The difference is, you put up a sign “here be dragons” with unsafe. Certain operations break the garanties of rust, like pointer operations and Cells. So now you need to write a wrapper which upholds checks that they are not violated. If it breaks, you just need to check your unsafe code, instead of everything. Now only one person needs to deal with unsafe for everyone in a team to benefit.
Memory safety isn’t a skill issue. There is a reason they happen in all big projects like android or chrome and only reduced when introducing safe languages.

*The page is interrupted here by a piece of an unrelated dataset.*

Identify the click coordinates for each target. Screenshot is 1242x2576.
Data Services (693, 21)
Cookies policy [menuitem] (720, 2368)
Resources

I’d rather have a compiler that tells me why my code was refused than a compiler which prints 100 lines of templates. Or a compiler, which tells me a pointer/reference is null instead of a compiler that knows, but it’s UB-NDR so it isn’t snitching. If the compiler tells me, hey here you could have a race condition, it’s one less bug I have to find with a debugger. A compiler that complains about uninitiated variables, instead of a compiler that gives me potluck as content.
Yes, writing safe code is a skill. But for most skills you need someone to teach you. My suggestion is, think about it differently:
The compiler isn’t training wheels, but rather a senior dev, that quickly looks over your shoulder and tells you, hey you might have missed something here. You can at any point tell them, trust me bro for this part. They need at some points a comment in the form of lifetime annotations. They are pretty good, but not perfect.
To pick up your example. They don’t tell you, you need a new wheel. They tell you, you’re bike has disc brakes, but your new wheel is missing the disk. When you later hit a wall, because you couldn’t break, you can check where you just said trust me.